Neighborhood Financial Health Digital Mapping and Data Tool

Discussion’s author: Dirk Hartog

Context:

The Neighborhood Financial Health (NFH) Tool provides financial indicators for all NYC neighborhoods. Created by DCWP’s Office of Financial Empowerment (OFE), its aim is to highlight patterns related to economic factors like race and income, aiding in understanding the racial wealth gap.

Content:

Sourced from NYC Open Data, the dataset has 52 columns detailing financial health indicators, neighborhood comparisons, and demographic factors. The data offers insights into the correlation between poverty, income, race, and financial outcomes in different neighborhoods.

Questions:

  1. How do the NFH indicators relate to economic and demographic factors, especially in terms of race and income?

*-*-*

INSTRUCTIONS:
1. Translate this sentence from the NYC financial health post above into Spanish: "Sourced from NYC Open Data, the dataset has 52 columns detailing financial health indicators, neighborhood comparisons, and demographic factors."
2. Extend the post on the Neighborhood Financial Health tool by writing what comes after its final line.

DATASET EXCERPT:

*-*-*

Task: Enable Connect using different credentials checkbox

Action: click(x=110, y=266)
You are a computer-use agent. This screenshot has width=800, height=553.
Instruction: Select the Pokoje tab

*-*-*

EXPECTED RESPONSES:
1. Procedente de NYC Open Data, el conjunto de datos tiene 52 columnas que detallan indicadores de salud financiera, comparaciones entre vecindarios y factores demográficos.

2.
  2. How do the poverty rates, incomes, and racial demographics of each area relate to the median income and poverty score?

The discussion also suggests potential data transformation tasks, like separating certain columns into another table for ease of analysis and refining column names for clarity, but these are more about data preparation rather than specific analytical questions.

Analysis:

library(dplyr)
library(tidyr)
library(tidyverse)
url <- "https://raw.githubusercontent.com/hbedros/data607_prj2/main/df2/Neighborhood_Financial_Health.csv"

neighborhood_fin_health <- read_csv(url)
## Rows: 385 Columns: 52
## ── Column specification ────────────────────────────────────────────────────────
## Delimiter: ","
## chr (26): Borough, Neighborhoods, CD, Goal, GoalName, GoalFullName, GoalRank...
## dbl (26): Year Published, PUMA, Join, NYC_Poverty_Rate, Median_Income, Perc_...
## 
## ℹ Use `spec()` to retrieve the full column specification for this data.
## ℹ Specify the column types or set `show_col_types = FALSE` to quiet this message.

Data Organization:

# First converting all outcome columns to numeric so we can consolidate columns
outcome_cols <- grep("Ind\\dOutcome$", names(neighborhood_fin_health), value = TRUE)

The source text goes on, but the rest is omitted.